-- Task directions --
From the data below, return only the lines from the one with "The height and" through the one with "the Windows Settings", exact and inclusive, with pictures left out.

-- Provided information --
┄┄┄┄┄┄
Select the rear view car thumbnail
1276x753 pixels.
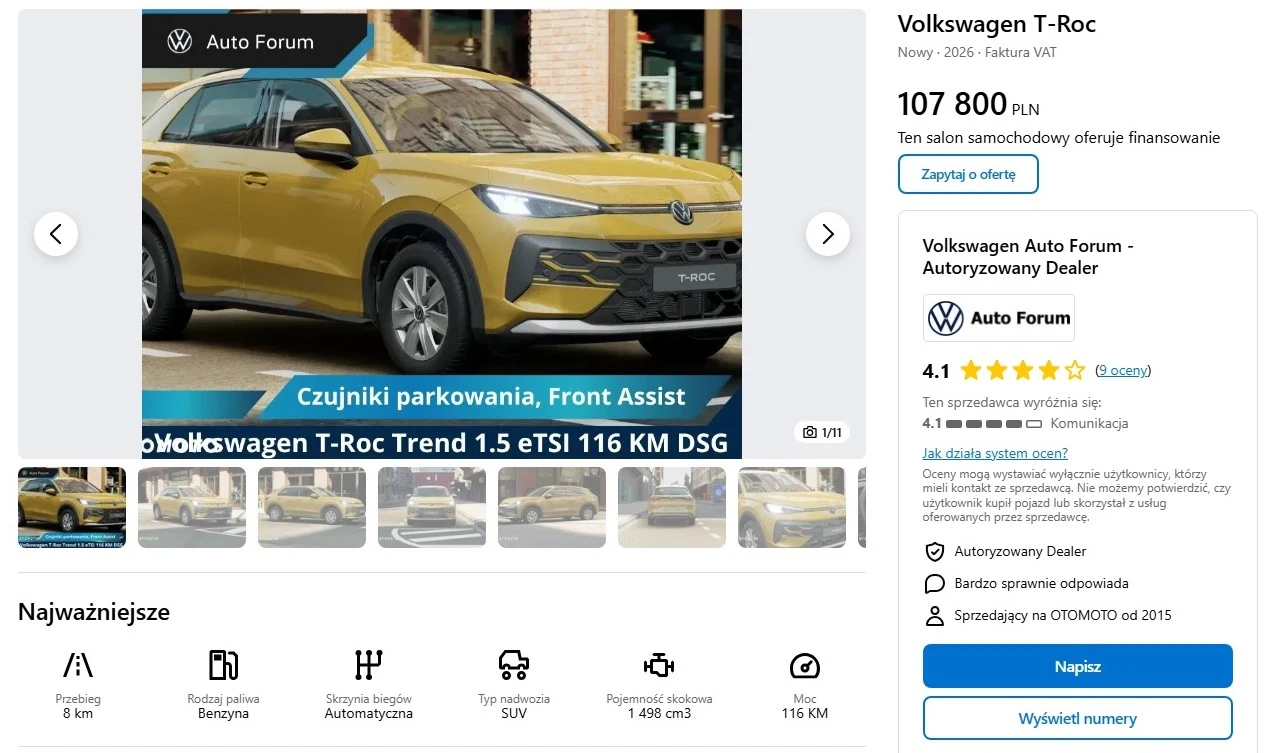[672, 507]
┄┄┄┄┄┄
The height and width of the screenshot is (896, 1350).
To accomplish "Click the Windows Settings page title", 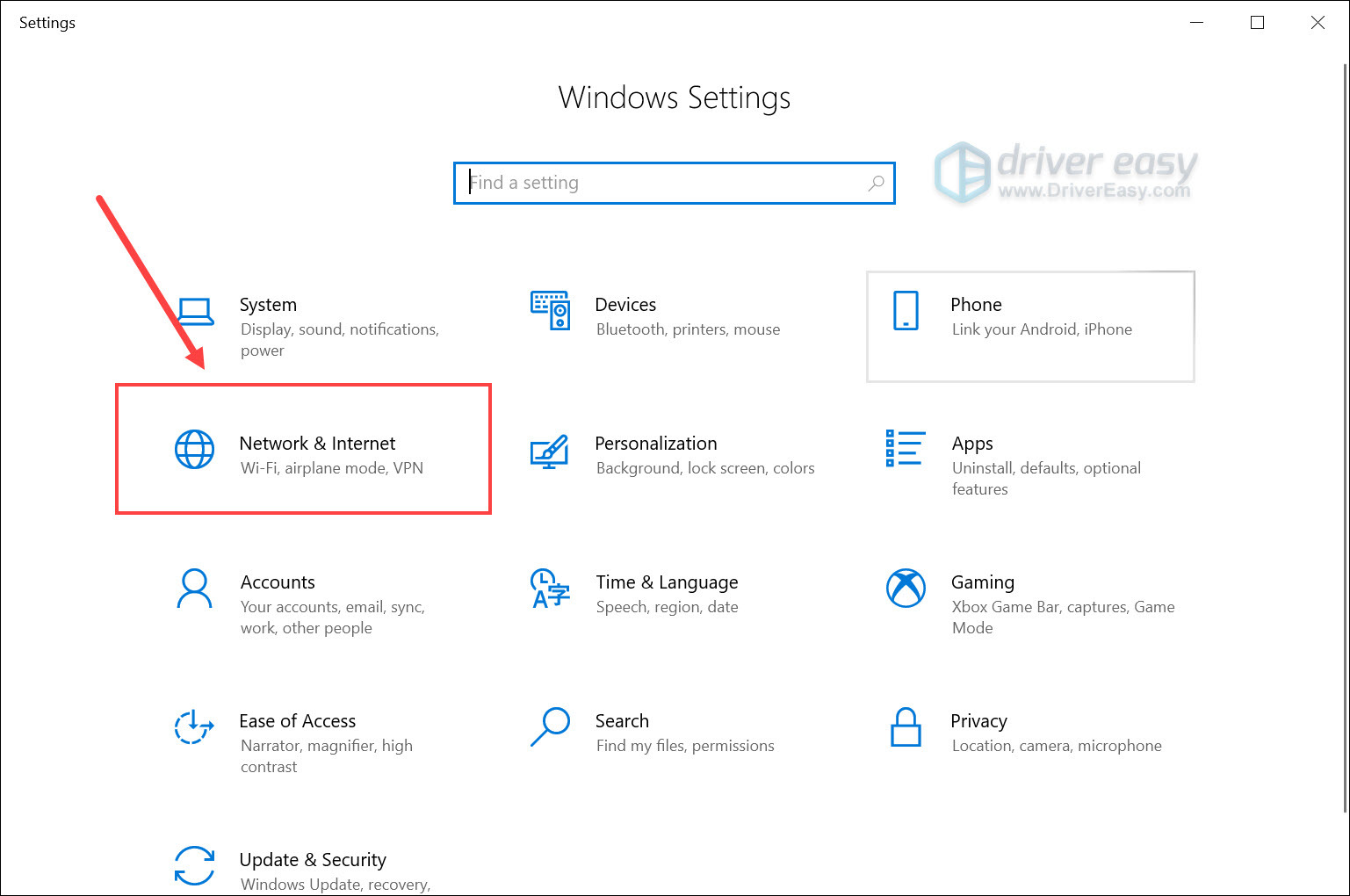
┄┄┄┄┄┄
-- Completed exercise --
The height and width of the screenshot is (896, 1350).
To accomplish "Click the Windows Settings page title", 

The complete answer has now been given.